While the Pre-PegIn transaction accumulates Bitcoin confirmations, the depositor and the Application Vault Keepers (off-chain participants that co-sign the vault's transaction graph; none of them have custody of the depositor's BTC) complete an off-chain setup. They construct the vault's transaction graph: the complete set of pre-signed transactions covering every legitimate spend path (each redemption path, challenge response, and the Pre-PegIn refund). Each participant signs their part.
First, all required participants collect and submit their signatures. Once the signatures are in, the depositor reveals the hashlock secret on Ethereum, and the vault becomes active. The protocol uses the secret to construct the final witness for the Bitcoin transaction that locks the BTC inside the BTC Vault.
Two safety properties are built into the peg-in flow:
- Pre-signed transactions. Every spend path is signed at vault creation by all required participants. After creation, no party can fabricate a new spend. Each path the BTC could ever take is committed up front.
- Refund hash timelock. If the peg-in stalls (the depositor never reveals the secret, or participants fail to complete setup), the depositor recovers the BTC unilaterally via a Bitcoin-side hash timelock on the Pre-PegIn output.
Activating a vault as collateral in Aave v4
An active vault is automatically supplied as collateral on the application chosen at peg-in. On activation, the BTC Vault Manager notifies the Aave v4 Adapter. The adapter mints an internal accounting token (vaultBTC) for the vault's BTC amount and supplies it to the Babylon Core Spoke, the dedicated Aave v4 market that accepts vaultBTC as collateral. The vault is appended to the depositor's lending position; subsequent activations add to the same position.
A BTC vault is created for one specific application at peg-in and cannot be moved between applications later. The protocol is designed to support multiple applications, but each requires its own adapter and its own vaults; integration is not "out of the box".
The depositor can then borrow stablecoins (USDC, USDT) or WBTC against that collateral.
The vaultBTC token is an internal accounting construct of the Aave Adapter. It is not transferable to arbitrary addresses, has no secondary market, and never appears outside the Aave adapter contracts. Its purpose is to translate the indivisible BTC vault into something Aave can understand as collateral.
Additional vaults can be created at any time. Each can be withdrawn individually as long as the position remains healthy (its health factor — the ratio of risk-adjusted collateral to debt — stays above 1.0).
What "liquidation" means for a vault
A BTC vault is a single Bitcoin UTXO. It is indivisible: the protocol can only seize a whole vault, never a fraction.
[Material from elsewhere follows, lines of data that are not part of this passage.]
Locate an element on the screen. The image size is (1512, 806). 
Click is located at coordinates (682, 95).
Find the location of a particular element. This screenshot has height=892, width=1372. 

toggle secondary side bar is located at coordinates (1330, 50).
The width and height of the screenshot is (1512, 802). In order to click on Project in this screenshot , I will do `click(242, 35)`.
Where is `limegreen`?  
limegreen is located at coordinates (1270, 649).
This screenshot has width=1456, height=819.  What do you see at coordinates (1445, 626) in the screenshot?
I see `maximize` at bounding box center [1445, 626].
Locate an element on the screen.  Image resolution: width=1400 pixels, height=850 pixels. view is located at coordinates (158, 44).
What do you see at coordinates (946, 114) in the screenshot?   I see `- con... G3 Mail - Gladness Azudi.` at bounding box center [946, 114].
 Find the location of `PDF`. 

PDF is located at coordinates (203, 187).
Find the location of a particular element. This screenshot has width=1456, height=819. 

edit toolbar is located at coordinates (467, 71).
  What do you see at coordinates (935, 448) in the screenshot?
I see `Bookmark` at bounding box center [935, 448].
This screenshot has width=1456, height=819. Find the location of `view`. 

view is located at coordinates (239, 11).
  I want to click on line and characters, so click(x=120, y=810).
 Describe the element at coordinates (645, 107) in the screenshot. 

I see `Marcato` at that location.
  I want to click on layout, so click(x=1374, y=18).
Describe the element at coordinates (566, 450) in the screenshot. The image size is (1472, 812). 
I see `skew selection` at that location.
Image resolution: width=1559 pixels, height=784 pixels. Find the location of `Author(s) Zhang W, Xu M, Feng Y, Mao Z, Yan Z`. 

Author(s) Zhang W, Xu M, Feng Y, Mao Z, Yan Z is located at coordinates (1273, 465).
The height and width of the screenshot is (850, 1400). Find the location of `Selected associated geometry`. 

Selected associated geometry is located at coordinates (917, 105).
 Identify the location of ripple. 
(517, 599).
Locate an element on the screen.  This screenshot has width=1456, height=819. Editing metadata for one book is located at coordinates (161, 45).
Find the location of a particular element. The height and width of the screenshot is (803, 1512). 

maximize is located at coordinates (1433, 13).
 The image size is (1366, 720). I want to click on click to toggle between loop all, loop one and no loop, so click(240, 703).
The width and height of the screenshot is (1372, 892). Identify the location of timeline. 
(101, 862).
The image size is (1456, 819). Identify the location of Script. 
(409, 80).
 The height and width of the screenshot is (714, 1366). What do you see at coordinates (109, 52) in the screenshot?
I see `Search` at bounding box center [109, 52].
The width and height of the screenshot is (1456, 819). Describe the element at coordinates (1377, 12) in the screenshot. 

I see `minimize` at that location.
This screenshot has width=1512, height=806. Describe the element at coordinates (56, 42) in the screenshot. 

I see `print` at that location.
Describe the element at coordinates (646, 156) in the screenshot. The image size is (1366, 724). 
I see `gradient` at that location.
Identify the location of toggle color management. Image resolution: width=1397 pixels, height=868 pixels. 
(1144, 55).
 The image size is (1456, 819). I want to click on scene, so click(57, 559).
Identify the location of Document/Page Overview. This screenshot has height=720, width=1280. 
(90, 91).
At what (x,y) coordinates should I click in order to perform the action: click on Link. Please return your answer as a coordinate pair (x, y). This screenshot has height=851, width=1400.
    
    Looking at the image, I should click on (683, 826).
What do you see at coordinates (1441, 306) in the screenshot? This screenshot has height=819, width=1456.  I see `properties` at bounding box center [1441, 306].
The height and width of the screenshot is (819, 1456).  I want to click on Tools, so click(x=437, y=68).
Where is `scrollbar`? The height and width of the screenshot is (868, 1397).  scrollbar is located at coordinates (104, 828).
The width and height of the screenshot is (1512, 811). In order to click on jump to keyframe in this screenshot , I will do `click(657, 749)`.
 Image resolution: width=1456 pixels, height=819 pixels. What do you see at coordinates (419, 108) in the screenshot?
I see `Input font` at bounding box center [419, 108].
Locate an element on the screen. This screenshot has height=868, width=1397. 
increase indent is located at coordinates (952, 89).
When a position is liquidated, the protocol seizes one or more whole vaults; what stays is the remainder of the position.
With a single-vault position, any liquidation seizes the whole collateral backing the position (full-position liquidation). With multiple vaults, the protocol walks the depositor's ordered vault list and seizes the minimum prefix needed to restore the health factor (partial-position liquidation). The vaults at the front of the list are taken first.
Vault redemption
When a depositor is done with a vault, or when liquidation triggers, the vault enters the redemption flow on Bitcoin. The Bitcoin side knows only "redeem": the application layer translates withdrawal after repayment or liquidation into the redeem call. There are two main paths and one safety fallback.
Path 1: withdrawal after repayment. After repaying the loan, the depositor withdraws the vault from the lending position. This burns the corresponding vaultBTC and triggers vault redemption on the Bitcoin side. The protocol contracts emit a redemption event for the depositor to withdraw the vault on Ethereum, the Vault Provider submits a claim transaction on Bitcoin, and after the challenge period ends, the BTC is released to the depositor's Bitcoin address (minus the Vault Provider's commission).
Path 2: liquidation. If the position's health factor drops below 1.0, anyone can call the liquidation function on Ethereum. The liquidator repays part of the debt and the protocol seizes the necessary vaults. The seized vaults then enter the same redemption flow, with the claimer being a registered Application Vault Keeper (an arbitrageur in the Aave integration) who may or may not also be the liquidator that triggered the seizure. The over-seized value is returned to the depositor either as additional debt repayment on their behalf (the common case during partial-position liquidation) or, on full-position liquidation when all debt is covered, paid in WBTC. See Liquidation risk.
Safety fallback: depositor self-claim. If the Vault Provider becomes unresponsive (offline, refusing to process the redemption), the depositor can independently claim the BTC using a Winternitz One-Time Signature (WOTS) committed at vault creation, plus the depositor's locally-stored claimer artifacts. This path is trustless: it requires no cooperation from any Application Vault Keeper, Universal Challenger, or Vault Provider, and is always available as a fallback for normal exits.
All three paths share the same finalization mechanism: a zero-knowledge proof verified on Bitcoin via the BABE construction, followed by a challenge period of approximately 3 days during which any Universal Challenger or Application Vault Keeper — or the depositor themselves — can dispute an invalid claim. If unchallenged or unsuccessfully challenged, the BTC is released.